The intensive use of fossil fuels has profound impacts on all ecosystems, primarily contributing to global warming through greenhouse gas emissions. To mitigate these impacts, alternative energy sources like hydrogen are crucial. In this study, azo cross-linked polymer with 4-aminophenyl sulfone and resorcinol were synthesized by a green synthesis method. The polymer was extensively characterized by Fourier-transform infrared spectroscopy, Brunner-Emmett-Teller analysis, thermogravimetric analysis, and scanning electron microscopy-energy dispersive x-ray spectroscopy analyses. Subsequently, the catalytic performance of the polymer in hydrogen production from NaBH4 via methanolysis was investigated.
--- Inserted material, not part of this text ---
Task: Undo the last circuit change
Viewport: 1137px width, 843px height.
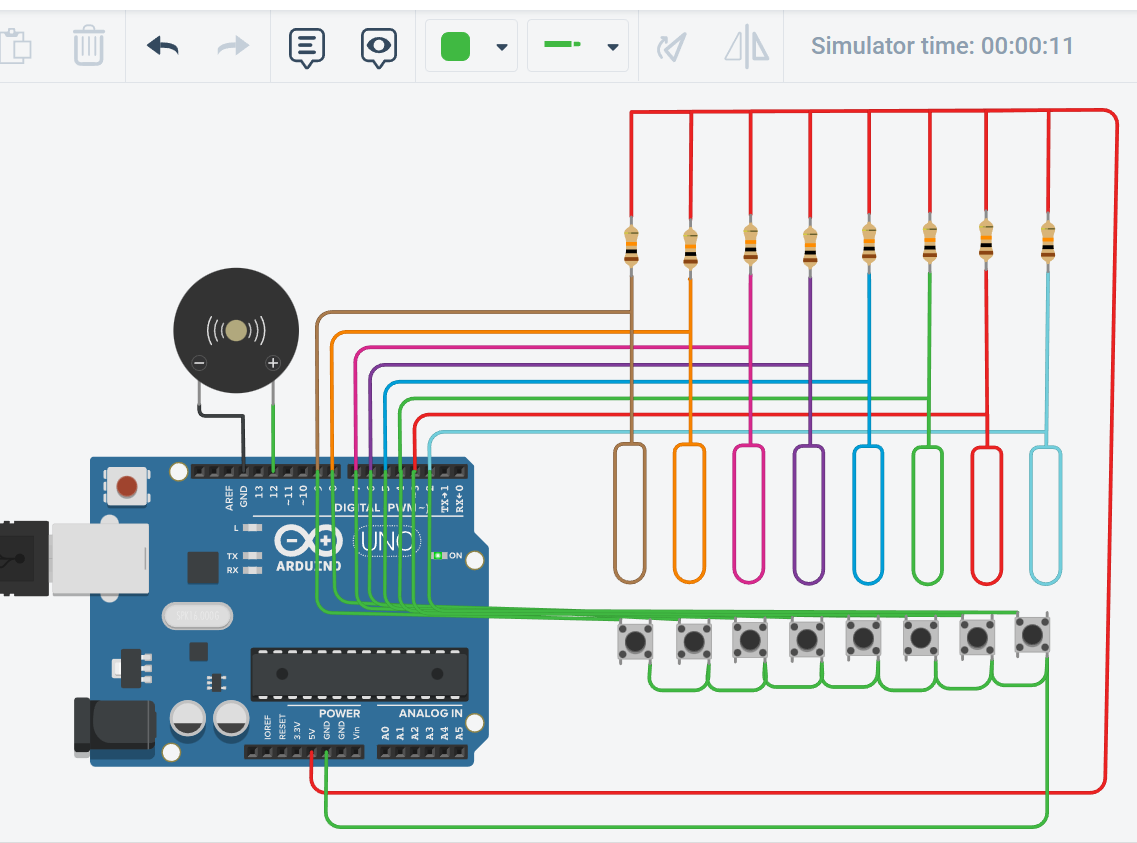Action: 163,45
At this stage, the parameters affecting hydrogen production (catalyst and NaBH4 amounts, MeOH volume and temperature) were systematically studied to determine optimum conditions. The maximum HGR values of the polymer was 13,100 and 27,000 mL min(-1) g(cat)(-1) at 30 and 60 degrees C, respectively and its activation energy was 10.45 kJ mol(-1). After optimization, the reusability of azo polymer was tested with 5 cycles. The theoretical volume of hydrogen was produced in all 5 cycles. But with each cycle, the hydrogen production time increased. The main purpose of this study was to demonstrate novel azo-linked polymers with high catalytic activity in hydrogen production. The results revealed significant potential of the polymer for hydrogen generation. Overall, this research highlights the promising role of azo cross-linked polymers as effective catalysts for hydrogen production, offering new perspectives and pathways towards sustainable energy solutions.